The latest poll of Afghan opinion by ABC News, the BBC, and ARD of Germany — their fifth since 2005 — contains both good news and bad. Naturally the BBC account accentuates the negative: “People in Afghanistan have far less confidence in the direction their country is taking than four years ago, a new BBC/ABC opinion poll suggests.” But dig a little deeper in the full poll results and you find that, while more Afghans than ever before think their country is headed in the “wrong direction” (38 percent, up from 24 percent in 2007), due primarily to lack of security, only 4 percent would like to be ruled by the Taliban; 82 percent prefer the current government.
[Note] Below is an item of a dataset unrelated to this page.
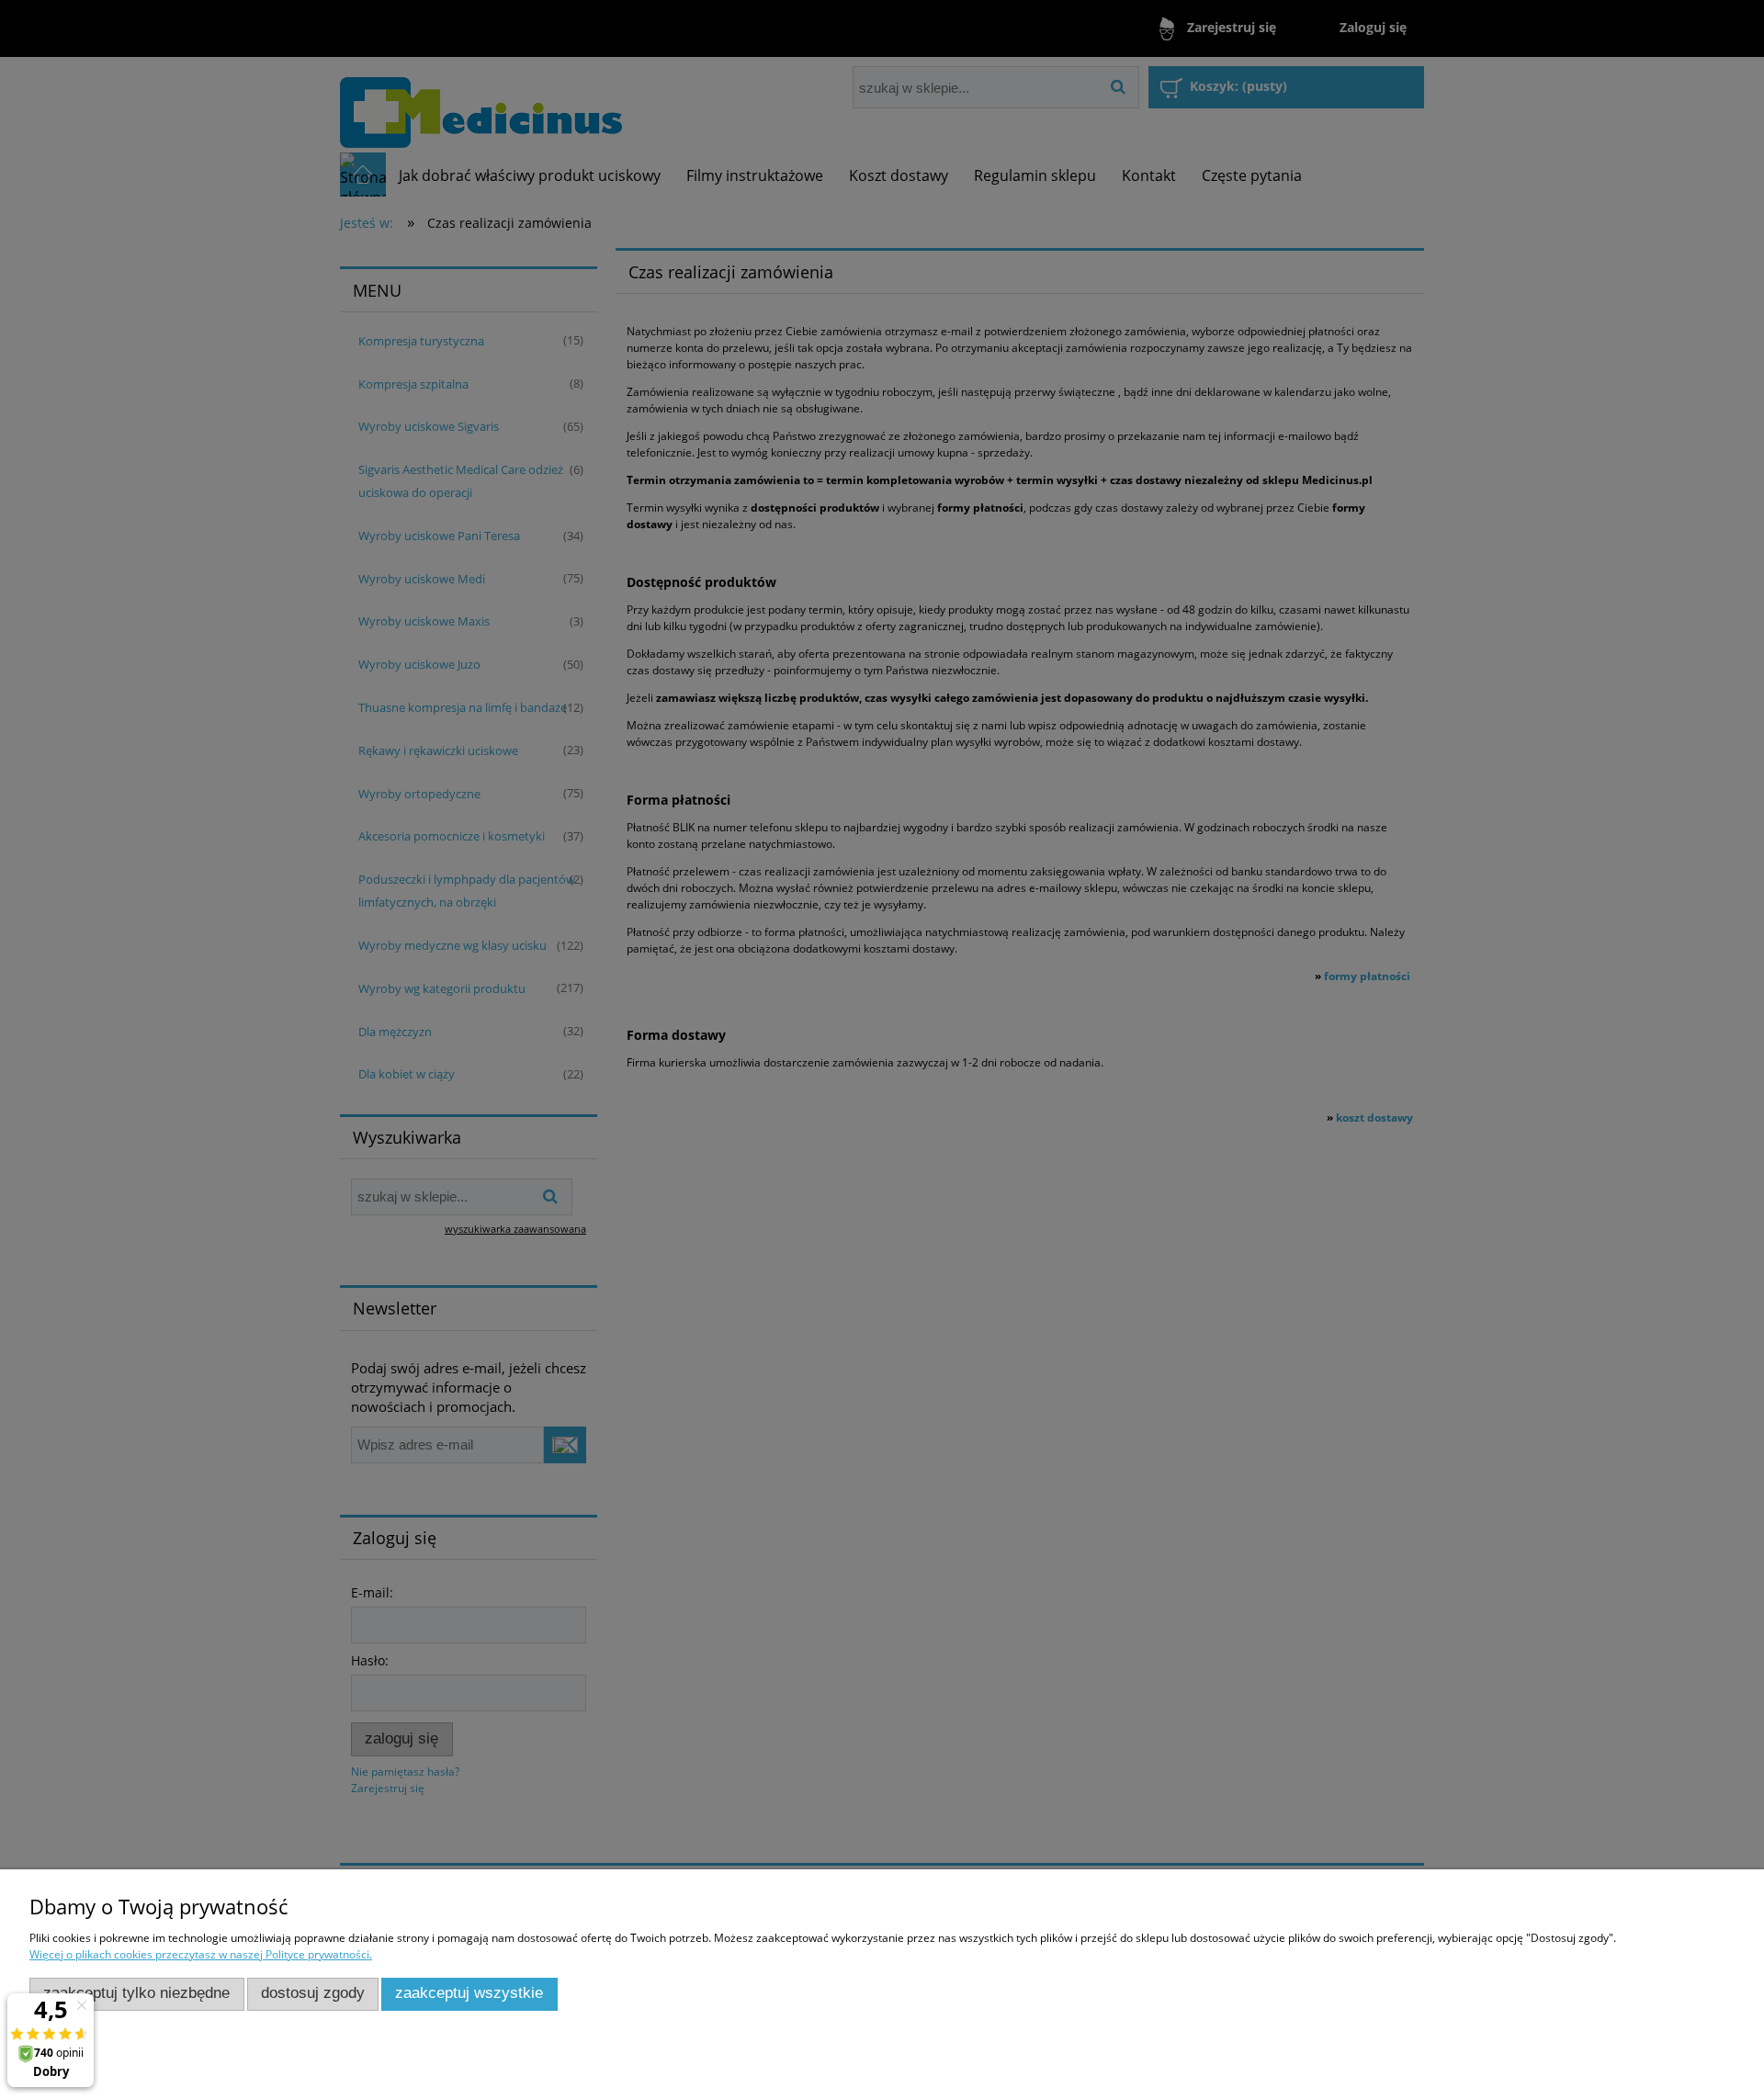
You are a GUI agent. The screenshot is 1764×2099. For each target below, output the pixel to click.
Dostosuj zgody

Hamid Karzai’s popularity rating has slipped; today he is rated as “excellent” by only 16 percent, down from 26 percent in 2007 and a whopping 45 percent in 2005. But if you combine the number who still rate him as an “excellent,” “good,” or “fair” leader, you still get to 81 percent of the population; only 18 percent describe him as a “poor” president.
Moreover, while support for the U.S. has fallen, largely, I suspect, because U.S. troops haven’t delivered security for most people, 63 percent still support the presence of U.S. troops (36 percent oppose), and 69 percent think the U.S.-led overthrow of the Taliban in 2001 was a good thing. By contrast, Taliban fighters are supported by just 8 percent of the population and opposed by 90 percent. Moreover, when asked who is to blame for the violence occurring in their country, only 18 percent blame the U.S.; 49 percent blame the Taliban or foreign jihadists.
In short, this polls suggests that, though the U.S. has its work cut out for it in Afghanistan, there is a considerable base of public support that our troops can tap into — and more important, public revulsion against the enemy they are fighting, the Taliban. The Russians in the 1980s had nowhere near this level of support. If NATO forces do a better job of beating back the Taliban, expect their support to go from merely high, which it is today, back to the stellar levels recorded in 2005, when 68 percent gave the U.S. forces good or excellent marks for their job performance (now down to 32 percent).